§ Work instructions
Find the line with "You are a computer-use" in the entries below, then output every line from it down to the line with "Given: Tap the Wi-Fi status icon", exactly and with no pictures.

§ Material for this exercise
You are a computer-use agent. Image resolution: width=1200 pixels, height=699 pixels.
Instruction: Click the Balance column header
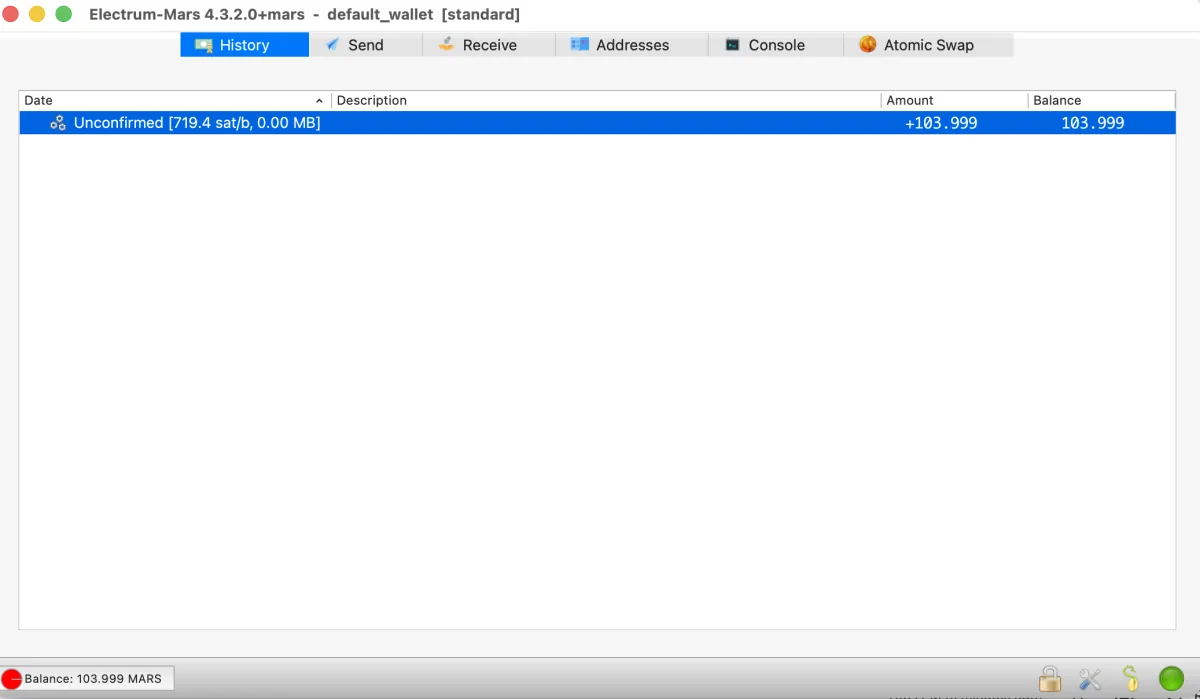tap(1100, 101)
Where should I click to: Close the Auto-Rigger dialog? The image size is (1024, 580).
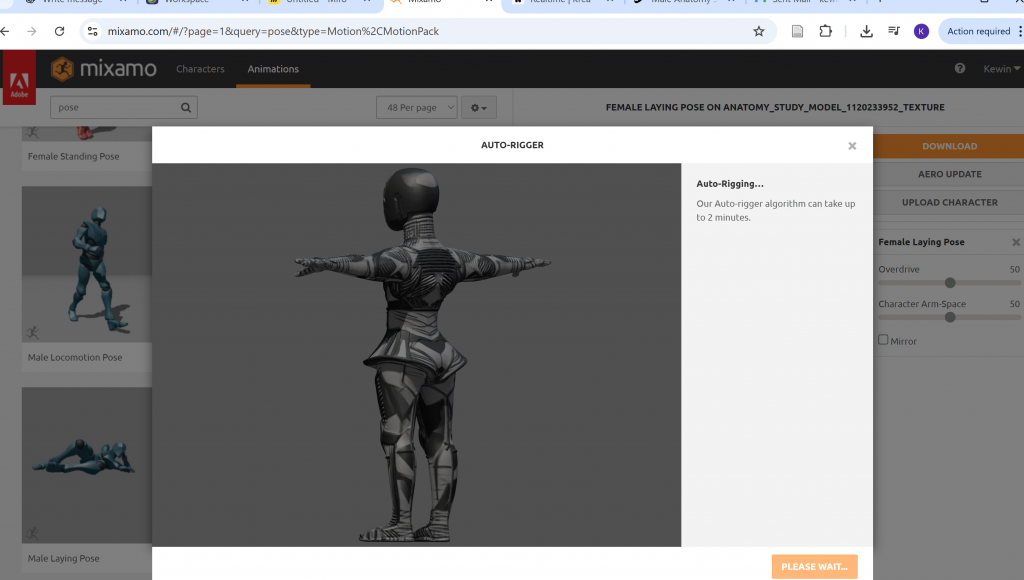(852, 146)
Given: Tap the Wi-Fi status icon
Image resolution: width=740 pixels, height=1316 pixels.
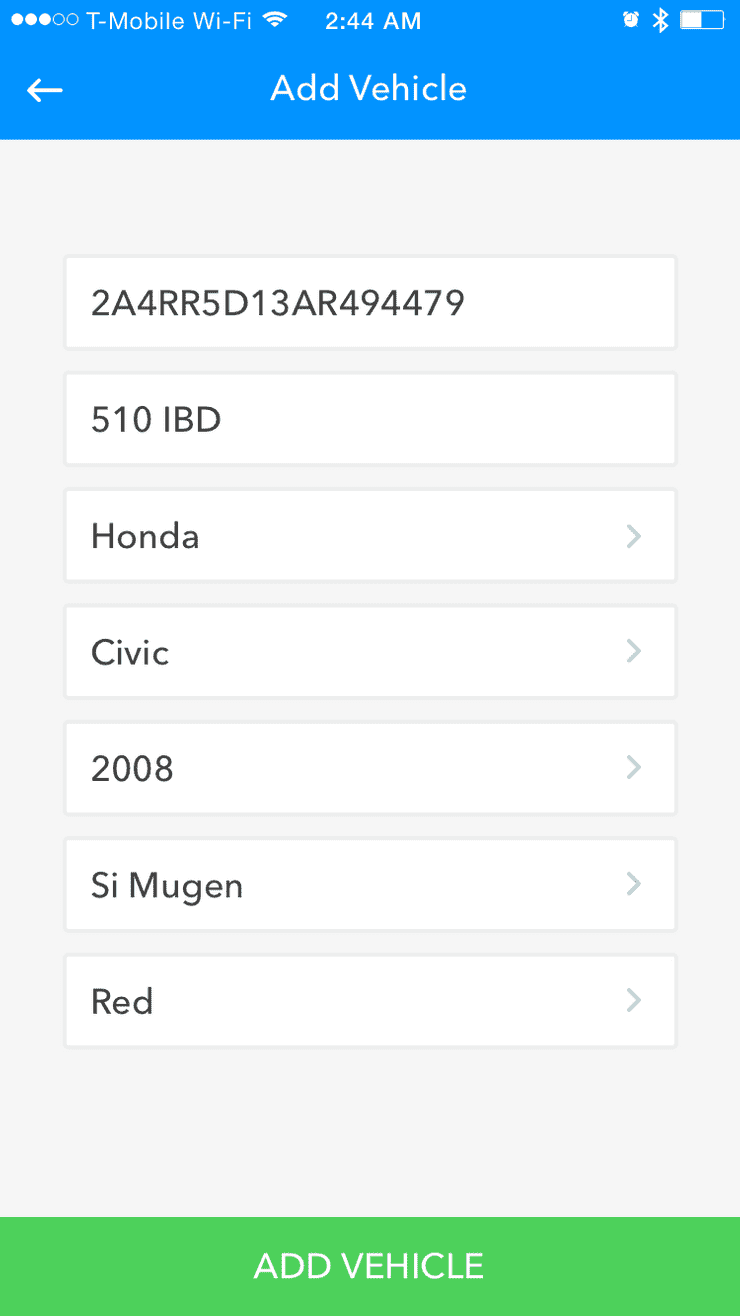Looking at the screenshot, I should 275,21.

--

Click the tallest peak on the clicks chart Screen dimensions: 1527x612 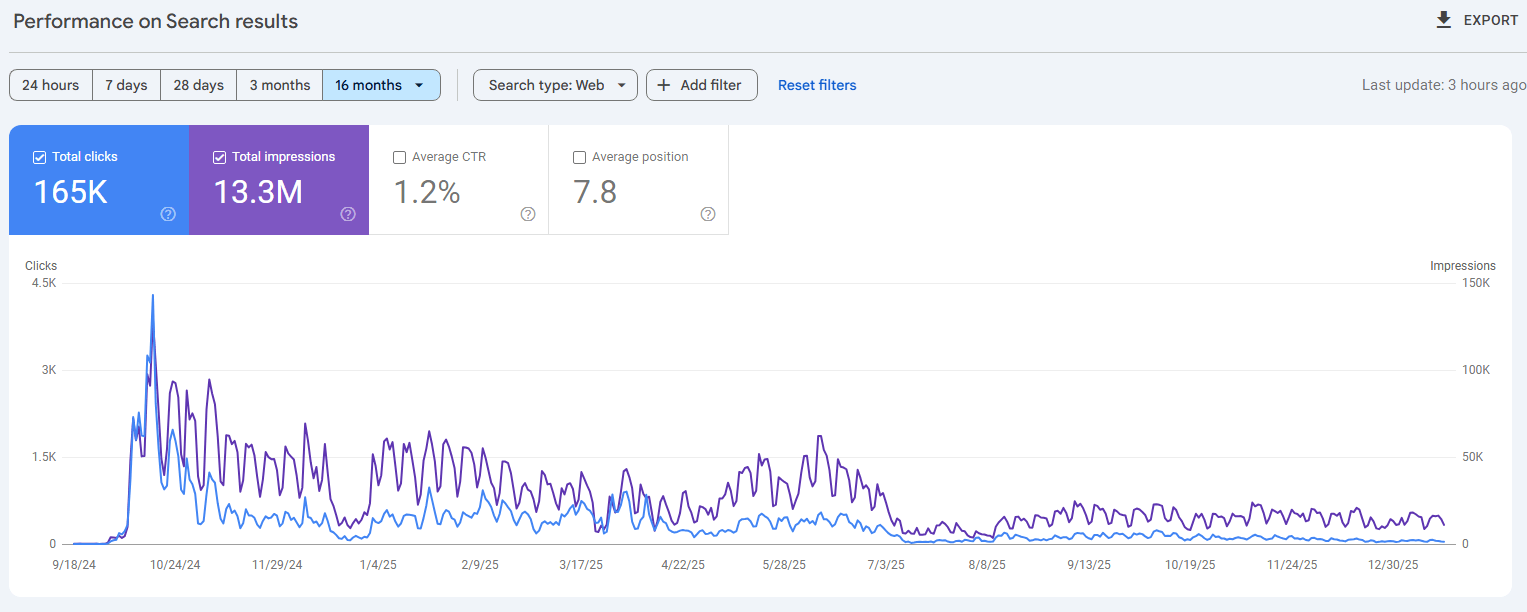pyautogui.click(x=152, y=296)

§ Answer to this problem
You are a computer-use agent. Image resolution: width=1200 pixels, height=699 pixels.
Instruction: Click the Balance column header
tap(1100, 101)
Where should I click to: Close the Auto-Rigger dialog? The image size is (1024, 580).
(852, 146)
Given: Tap the Wi-Fi status icon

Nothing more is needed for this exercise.